Para o filósofo dinamarquês Soren
Kierkegaard (1813-1855), que depois de muita obediência sem discussão, surge um
momento na vida em que sentimos necessidade de dar um passo atrás e olhar
panoramicamente para o conjunto de valores que o meio nos incutiu, para que
então façamos deste nosso julgamento pessoal. Um momento que exige coragem para
separar o trigo do joio e, decididamente, amar o amável e rejeitar o
inaceitável. Uma vida só de cobranças e obrigações ninguém aguenta. É um camelo
atravessando o deserto.
Considerando isto,
finalmente, somos construídos ou construímos? Parodiando o título de um poema
de Cecília Meireles (1901-1964), não se trata de “ou isto ou aquilo”, neste assunto; trata-se de “isto e aquilo”. Na vida tanto somos
construídos quanto construímos, sendo que o necessário seria garantir a cada
individuo, a possibilidade de criticar as heranças que recebeu. Ao que parece, nem
todos tem esse espírito critico, infelizmente. O que vamos fazer de nossas
vidas? Em
condições normais, este é o único problema verdadeiramente sério que surge para
os seres humanos. Marcados por guerras intermináveis, cheios de explorações
econômicas criminosas dos fortes contra os fracos; época tumultuada desse
começo de século, em que parecem ter desabado de vez muitos valores da nossa
civilização.
Entretanto, por a culpa no
meio, algumas vezes está certo. Mas, por sempre a culpa no meio é negar que
somos pessoas, e não trastes que são jogados daqui para ali. De tudo o que
desabou, vamos reconstruir novamente a partir do que restou de nossas vidas. Quando
Tolstói disse que “a obra-prima de um homem é a sua vida”, pôs logo as pessoas
a se lembrarem de tantos seres humanos quase ou inteiramente anônimos, que
nunca escreveram um livro ou realizaram feitos considerados socialmente
importantes, mas que, em seu bairro ou cidade, lutou sem descanso para fazer de
sua vida uma obra-prima de humanidade. Está claro para o homem, que é o viver
que justifica o viver, caso contrario o condena.
Ninguém saberá ensinar o
outro como se realizar. Nenhum homem tem como ensinar o outro como enriquecer
sua trajetória de vida. O pouco que se pode dizer, neste terreno, resume-se em
quatro grandes questões: Primeiro, cabe a cada um escolher os valores pelos
quais queira viver. Segundo, cabe também a cada um ter claro que o trágico não
é ter escolhido valores equivocados; se um homem se equivocar, mantendo
sinceridade e fidelidade aos seus princípios, não terá mentido nem a si nem a ninguém. Terceiro, caberá a todo homem não
deixar seus valores se transformarem em teimosia preconceituosa, tendo para
isto que rever constantemente e criticar suas posições. E finalmente, que o
caminho que uma pessoa escolheu seja caminhado de forma sensível e inteligente,
tanto quanto as suas limitações o permitirem.

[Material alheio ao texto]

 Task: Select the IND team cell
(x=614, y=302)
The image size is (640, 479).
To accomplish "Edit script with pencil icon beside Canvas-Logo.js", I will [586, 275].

Agora que valores ter, como
não se equivocar, que caminho escolher? Estas são coisas que só alguns
fanáticos se metem a ensinar. A milenar sabedoria chinesa já disse e jamais
será demasiado repetir que, cada ser humano tem um caminho que é seu: "a sua vida". Que ninguém poderá caminhar
o caminho do outro por ele, da mesma forma porque nenhuma outra pessoa poderá
morrer por nós a nossa morte ou, antes, sofrer por nós as nossas dores.
Portanto, como
ensinava o filósofo grego Sócrates (469-399), o importante mesmo é que, ao
final da vida, cada um se pareça cada vez mais consigo mesmo. Afinal, o homem
autêntico é uma obra-prima. A vida
humana consciente é uma tentativa de navegar no oceano dos condicionamentos do
ambiente, evitando naufragar neles. Se você não descobrir
qual é sua missão no mundo, ela certamente ficará incompleta, porque ninguém
poderá concluí-la, cada pessoa é como uma peça de um quebra cabeça. Só ela pode
ocupar o espaço vazio e, se não ocupá-lo, ficará deslocada, e sua essência
incompleta. Contudo, "viver" e "amar" constitui-se para nós humanos um
mistério, que muitos transformam num problema.